| DOCUMENT PASSAGE |
* Start *

Configuration	ImageNet FID↓	COCO FID↓	Note
MDM w/o selection	3.21	7.84	No selection mechanism; full processing
MDM w/ 1 scan direction	2.85	6.73	Single-direction scanning
MDM w/ SE loss	2.49	5.91	Full model (SE + multi-direction)
MDM w/ Markov chain	2.97	6.92	SE replaced by conventional DDPM

Computational Complexity Comparison:

Model	Complexity	Note
MonoFormer	\(O(ML^2N/G)\)	Quadratic Transformer complexity
MDM	\(O(MLN^2)\)	Linear sequence complexity via Mamba

Key Findings¶

MDM achieves competitive ImageNet FID (2.49) compared to DiT-XL/2 (2.27) and MonoFormer (2.57) while supporting multitask capabilities.
On text-to-image generation, MDM (5.91 FID, 0.68 GenEval) substantially outperforms autoregressive end-to-end models such as Chameleon (26.74, 0.39).
InstructMDM approaches or exceeds text-only models of comparable scale on language understanding benchmarks (e.g., PIQA 83.7 vs. Mistral 83.0).
Mamba's linear complexity makes it significantly more efficient than Transformer-based end-to-end models when handling high-resolution images and long text sequences.

Highlights & Insights¶

Genuine end-to-end multimodality: A single VAE and a single Mamba decoder are employed, with no modality-specific encoders, decoders, or fusion modules.
Novel integration of diffusion and Mamba: Mamba's selection mechanism guides the direction of diffusion denoising, supported theoretically by Theorem 3.
Score Entropy Loss: Unifies the generative objectives for continuous (image) and discrete (text) modalities, offering greater efficiency than Markov chain methods.

* End *

| OBJECTIVE A |
List every configuration in the first table of the MDM excerpt, along with its ImageNet FID.
| OBJECTIVE B |
According to the MDM excerpt, what PIQA score does Mistral get?

| ITEMS |
* Start *

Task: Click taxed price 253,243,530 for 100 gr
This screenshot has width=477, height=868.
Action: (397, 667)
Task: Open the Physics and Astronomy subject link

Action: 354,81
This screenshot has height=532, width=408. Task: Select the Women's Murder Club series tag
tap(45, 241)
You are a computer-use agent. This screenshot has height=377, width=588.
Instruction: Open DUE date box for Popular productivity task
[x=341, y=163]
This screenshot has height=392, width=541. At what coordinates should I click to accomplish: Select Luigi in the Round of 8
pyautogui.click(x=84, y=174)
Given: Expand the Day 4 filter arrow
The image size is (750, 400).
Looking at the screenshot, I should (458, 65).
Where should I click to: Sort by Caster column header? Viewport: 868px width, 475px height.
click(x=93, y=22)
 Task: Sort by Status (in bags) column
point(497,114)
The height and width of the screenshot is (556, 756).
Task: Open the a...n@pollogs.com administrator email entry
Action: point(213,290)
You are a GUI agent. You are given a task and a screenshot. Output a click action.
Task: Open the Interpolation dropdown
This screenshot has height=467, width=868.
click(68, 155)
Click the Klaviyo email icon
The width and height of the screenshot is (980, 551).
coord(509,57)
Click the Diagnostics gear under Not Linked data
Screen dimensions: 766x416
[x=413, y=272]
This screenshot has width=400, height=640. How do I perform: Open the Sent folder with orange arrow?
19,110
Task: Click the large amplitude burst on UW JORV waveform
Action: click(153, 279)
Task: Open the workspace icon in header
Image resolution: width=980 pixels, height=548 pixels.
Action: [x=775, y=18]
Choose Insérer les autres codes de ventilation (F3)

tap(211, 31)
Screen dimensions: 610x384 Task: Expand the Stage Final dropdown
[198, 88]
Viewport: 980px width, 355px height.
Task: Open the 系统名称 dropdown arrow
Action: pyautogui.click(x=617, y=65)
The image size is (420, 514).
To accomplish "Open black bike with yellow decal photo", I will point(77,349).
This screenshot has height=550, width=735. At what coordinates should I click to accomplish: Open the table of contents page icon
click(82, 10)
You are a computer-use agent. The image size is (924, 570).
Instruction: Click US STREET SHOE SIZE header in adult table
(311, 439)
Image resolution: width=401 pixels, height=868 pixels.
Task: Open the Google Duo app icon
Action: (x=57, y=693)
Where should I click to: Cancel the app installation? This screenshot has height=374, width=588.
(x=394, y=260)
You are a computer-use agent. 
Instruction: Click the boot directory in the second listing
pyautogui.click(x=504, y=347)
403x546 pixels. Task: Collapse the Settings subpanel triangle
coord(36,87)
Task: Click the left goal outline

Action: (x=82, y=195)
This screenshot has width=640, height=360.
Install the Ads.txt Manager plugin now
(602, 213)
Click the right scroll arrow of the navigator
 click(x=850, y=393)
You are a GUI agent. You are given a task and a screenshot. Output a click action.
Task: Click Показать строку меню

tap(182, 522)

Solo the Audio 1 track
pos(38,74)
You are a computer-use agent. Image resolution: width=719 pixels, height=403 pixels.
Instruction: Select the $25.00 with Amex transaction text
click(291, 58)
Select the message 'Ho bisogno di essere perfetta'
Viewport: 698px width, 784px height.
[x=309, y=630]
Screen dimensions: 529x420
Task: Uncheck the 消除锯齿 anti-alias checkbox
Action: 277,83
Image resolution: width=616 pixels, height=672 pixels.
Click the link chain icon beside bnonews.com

* End *

| OUTPUT A |
MDM w/o selection: 3.21
MDM w/ 1 scan direction: 2.85
MDM w/ SE loss: 2.49
MDM w/ Markov chain: 2.97

| OUTPUT B |
83.0